──────── Records for this exercise ────────

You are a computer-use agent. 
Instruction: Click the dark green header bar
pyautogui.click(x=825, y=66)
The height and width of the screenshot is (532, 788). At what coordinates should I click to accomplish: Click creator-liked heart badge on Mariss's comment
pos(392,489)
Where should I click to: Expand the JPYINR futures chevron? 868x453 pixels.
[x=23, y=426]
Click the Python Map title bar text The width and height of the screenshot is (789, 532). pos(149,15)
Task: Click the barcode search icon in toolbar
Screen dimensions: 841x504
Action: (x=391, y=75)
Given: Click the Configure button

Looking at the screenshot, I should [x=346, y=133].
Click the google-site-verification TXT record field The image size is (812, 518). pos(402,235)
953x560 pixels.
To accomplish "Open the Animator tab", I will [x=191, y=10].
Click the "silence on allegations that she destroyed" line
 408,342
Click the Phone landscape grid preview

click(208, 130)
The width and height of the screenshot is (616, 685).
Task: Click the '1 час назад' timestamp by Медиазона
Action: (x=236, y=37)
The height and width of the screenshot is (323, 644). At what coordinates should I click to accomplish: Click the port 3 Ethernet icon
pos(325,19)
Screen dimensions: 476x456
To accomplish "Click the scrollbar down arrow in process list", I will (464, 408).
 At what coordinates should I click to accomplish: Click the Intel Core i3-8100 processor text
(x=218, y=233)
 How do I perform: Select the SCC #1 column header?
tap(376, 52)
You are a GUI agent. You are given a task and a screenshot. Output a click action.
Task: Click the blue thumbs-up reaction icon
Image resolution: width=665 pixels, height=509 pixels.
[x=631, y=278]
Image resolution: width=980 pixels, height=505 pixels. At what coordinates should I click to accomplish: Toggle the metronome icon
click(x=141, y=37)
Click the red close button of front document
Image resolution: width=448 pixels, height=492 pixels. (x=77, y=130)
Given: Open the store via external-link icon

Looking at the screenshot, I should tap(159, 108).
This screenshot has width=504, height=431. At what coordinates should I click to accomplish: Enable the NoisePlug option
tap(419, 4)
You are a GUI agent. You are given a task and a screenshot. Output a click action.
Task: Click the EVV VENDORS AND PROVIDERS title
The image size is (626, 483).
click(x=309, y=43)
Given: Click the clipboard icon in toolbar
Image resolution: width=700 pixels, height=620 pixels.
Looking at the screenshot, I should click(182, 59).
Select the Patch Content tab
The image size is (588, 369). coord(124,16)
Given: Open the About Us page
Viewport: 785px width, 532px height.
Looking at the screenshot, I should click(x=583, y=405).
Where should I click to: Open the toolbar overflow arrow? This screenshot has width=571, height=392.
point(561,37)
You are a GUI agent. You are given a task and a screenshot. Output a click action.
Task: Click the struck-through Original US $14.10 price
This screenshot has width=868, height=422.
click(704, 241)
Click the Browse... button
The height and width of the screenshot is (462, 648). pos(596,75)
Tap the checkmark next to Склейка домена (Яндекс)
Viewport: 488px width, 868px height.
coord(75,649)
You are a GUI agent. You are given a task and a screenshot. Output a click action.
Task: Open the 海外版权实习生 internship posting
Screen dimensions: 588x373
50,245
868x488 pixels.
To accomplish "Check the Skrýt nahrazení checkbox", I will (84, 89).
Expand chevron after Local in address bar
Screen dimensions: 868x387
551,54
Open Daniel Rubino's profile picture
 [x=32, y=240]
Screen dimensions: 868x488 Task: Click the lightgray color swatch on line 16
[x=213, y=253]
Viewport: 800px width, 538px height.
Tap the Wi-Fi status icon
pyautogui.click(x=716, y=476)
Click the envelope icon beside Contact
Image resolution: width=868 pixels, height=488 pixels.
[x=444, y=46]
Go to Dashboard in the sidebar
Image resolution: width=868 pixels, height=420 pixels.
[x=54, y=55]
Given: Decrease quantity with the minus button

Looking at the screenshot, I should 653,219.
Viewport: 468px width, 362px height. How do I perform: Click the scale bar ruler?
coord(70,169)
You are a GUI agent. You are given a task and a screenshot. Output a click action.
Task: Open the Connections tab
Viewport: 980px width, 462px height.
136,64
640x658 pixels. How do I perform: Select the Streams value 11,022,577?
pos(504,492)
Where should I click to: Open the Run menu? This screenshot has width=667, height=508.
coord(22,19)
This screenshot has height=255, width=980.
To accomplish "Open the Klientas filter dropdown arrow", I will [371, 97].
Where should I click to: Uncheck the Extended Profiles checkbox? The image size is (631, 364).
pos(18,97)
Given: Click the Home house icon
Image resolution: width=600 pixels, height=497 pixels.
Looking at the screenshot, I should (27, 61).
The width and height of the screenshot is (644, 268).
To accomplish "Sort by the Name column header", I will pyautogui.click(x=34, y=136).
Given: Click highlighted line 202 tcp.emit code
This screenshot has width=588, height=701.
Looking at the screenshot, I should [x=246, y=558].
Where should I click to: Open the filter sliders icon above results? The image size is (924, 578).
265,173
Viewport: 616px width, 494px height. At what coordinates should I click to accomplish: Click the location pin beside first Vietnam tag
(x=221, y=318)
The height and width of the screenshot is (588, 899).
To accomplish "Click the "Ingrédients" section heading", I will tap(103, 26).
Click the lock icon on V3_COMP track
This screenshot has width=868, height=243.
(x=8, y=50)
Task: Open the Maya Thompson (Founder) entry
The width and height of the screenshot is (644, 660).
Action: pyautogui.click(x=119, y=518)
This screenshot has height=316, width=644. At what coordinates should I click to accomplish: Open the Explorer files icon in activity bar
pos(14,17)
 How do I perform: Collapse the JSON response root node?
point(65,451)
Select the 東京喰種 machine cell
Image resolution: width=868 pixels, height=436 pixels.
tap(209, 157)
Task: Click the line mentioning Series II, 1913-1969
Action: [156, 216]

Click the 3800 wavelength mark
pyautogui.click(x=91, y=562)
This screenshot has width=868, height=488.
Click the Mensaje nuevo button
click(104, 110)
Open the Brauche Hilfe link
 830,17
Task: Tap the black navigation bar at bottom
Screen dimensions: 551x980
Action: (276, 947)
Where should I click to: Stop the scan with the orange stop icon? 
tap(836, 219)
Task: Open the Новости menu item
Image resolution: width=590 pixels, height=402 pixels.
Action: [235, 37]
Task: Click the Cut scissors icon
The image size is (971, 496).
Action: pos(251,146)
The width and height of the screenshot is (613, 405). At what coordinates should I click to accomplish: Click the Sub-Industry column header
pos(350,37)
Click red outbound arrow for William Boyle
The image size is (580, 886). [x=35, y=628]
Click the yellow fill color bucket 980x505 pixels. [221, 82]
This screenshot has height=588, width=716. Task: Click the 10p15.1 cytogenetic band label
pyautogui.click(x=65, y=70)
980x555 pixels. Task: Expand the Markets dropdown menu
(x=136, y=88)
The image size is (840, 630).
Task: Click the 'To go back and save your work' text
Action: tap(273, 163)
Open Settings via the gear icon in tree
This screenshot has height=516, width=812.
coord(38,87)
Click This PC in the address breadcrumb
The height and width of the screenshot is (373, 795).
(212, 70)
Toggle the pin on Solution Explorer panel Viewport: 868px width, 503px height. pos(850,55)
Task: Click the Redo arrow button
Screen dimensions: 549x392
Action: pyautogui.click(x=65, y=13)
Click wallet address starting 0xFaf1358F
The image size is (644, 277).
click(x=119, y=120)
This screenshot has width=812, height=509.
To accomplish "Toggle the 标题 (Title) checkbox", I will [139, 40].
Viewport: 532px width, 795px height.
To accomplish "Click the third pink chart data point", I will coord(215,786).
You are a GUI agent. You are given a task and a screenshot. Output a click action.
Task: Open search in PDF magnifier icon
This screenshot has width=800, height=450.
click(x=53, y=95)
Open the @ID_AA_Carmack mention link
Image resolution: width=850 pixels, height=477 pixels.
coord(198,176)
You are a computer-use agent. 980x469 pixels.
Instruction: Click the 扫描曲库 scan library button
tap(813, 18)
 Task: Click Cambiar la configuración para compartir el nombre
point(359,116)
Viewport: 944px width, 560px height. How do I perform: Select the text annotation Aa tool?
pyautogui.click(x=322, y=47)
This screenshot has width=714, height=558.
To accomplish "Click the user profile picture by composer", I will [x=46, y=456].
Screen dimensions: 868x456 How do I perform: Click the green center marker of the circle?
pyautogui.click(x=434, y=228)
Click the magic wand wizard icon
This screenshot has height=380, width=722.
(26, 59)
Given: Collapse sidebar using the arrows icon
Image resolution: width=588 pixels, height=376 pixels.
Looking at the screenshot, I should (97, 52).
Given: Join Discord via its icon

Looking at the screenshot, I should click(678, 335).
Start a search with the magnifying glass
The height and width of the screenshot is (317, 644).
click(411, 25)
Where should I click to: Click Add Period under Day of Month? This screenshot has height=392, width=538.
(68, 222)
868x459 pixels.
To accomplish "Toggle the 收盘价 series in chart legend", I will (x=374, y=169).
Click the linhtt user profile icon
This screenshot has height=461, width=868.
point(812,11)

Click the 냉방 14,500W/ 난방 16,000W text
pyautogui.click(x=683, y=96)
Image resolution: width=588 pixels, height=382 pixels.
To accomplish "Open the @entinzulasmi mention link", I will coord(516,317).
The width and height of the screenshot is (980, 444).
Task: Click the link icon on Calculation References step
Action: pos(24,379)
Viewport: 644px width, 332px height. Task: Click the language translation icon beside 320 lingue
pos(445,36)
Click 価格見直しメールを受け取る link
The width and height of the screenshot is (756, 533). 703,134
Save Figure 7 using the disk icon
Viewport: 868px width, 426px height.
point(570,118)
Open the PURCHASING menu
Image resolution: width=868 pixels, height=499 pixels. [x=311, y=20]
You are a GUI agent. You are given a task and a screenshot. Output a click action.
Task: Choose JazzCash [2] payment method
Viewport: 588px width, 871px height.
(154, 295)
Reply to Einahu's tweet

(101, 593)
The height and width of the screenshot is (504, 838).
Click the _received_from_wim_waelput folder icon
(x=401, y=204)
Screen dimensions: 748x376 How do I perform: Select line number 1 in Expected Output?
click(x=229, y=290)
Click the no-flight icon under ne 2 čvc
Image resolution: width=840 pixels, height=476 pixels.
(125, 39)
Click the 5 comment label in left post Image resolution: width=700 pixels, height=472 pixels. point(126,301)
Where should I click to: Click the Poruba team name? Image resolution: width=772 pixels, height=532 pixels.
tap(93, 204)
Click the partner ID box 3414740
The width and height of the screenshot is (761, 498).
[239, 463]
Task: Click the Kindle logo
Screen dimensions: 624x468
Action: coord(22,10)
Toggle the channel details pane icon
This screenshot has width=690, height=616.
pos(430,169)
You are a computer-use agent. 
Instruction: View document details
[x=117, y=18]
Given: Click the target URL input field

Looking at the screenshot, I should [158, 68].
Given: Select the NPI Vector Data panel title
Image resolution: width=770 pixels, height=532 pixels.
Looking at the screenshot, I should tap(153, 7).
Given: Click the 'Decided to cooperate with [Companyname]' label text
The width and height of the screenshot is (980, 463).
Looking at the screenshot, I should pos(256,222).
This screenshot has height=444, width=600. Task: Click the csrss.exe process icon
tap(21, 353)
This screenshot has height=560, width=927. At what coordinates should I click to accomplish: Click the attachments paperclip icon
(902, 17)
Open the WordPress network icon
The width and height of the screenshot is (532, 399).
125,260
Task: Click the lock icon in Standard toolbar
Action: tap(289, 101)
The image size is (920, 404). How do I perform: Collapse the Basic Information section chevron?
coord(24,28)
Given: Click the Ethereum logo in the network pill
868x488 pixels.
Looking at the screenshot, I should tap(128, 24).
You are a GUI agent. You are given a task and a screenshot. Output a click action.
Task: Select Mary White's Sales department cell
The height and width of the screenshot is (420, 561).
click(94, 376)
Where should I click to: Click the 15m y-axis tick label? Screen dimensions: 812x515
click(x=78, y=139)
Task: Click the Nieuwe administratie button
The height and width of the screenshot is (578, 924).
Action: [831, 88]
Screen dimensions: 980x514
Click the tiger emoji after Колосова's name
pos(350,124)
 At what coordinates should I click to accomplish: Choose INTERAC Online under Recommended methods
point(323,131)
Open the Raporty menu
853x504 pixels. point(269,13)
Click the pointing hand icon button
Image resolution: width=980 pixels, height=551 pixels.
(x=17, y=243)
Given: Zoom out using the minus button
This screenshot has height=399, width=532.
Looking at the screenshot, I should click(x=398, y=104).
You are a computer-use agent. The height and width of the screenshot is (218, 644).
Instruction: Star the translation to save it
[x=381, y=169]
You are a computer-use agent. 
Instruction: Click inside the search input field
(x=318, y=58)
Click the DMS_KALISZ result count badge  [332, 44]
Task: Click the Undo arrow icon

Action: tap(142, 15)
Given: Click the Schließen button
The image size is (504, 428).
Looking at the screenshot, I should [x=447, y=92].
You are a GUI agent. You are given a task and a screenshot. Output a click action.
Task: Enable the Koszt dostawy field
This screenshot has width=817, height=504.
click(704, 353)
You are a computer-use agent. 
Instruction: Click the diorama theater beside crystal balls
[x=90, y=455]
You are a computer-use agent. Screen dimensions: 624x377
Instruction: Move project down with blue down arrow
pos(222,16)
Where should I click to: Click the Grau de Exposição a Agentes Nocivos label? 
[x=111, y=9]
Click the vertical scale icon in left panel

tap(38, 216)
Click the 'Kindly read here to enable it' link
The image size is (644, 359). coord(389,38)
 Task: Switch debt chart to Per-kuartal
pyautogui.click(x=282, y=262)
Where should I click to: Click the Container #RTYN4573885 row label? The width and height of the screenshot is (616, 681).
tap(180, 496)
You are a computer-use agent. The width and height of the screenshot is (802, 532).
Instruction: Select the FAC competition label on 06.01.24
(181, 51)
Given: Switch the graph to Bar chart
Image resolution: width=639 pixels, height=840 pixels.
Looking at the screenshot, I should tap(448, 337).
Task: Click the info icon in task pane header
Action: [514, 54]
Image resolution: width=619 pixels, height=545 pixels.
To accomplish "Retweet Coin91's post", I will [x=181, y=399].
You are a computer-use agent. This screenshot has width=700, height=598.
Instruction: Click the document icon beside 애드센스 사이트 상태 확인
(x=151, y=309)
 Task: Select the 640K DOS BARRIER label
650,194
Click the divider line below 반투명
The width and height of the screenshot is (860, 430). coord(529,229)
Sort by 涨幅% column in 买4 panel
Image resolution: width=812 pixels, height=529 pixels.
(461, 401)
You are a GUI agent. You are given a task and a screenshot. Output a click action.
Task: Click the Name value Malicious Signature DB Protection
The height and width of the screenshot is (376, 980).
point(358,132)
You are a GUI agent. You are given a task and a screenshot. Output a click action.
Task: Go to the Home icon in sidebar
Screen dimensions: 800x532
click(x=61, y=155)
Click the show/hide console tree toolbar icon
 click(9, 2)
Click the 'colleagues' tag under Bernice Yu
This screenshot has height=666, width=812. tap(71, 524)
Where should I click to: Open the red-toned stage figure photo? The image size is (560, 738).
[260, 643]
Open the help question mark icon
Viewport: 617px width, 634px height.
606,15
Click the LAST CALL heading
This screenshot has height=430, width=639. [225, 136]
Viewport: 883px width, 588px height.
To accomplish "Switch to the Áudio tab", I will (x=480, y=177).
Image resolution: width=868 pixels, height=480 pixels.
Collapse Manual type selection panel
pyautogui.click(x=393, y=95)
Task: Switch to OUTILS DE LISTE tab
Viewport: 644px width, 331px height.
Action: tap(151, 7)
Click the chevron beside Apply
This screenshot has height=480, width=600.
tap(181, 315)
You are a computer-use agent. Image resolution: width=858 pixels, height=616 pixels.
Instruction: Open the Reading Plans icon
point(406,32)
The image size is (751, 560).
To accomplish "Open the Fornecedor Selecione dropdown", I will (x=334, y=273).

────────

> [What the exercise asks]:
Tally the lines of the entries above that hold the word "computer"; the number is the whole answer.

> [Result for this exercise]:
10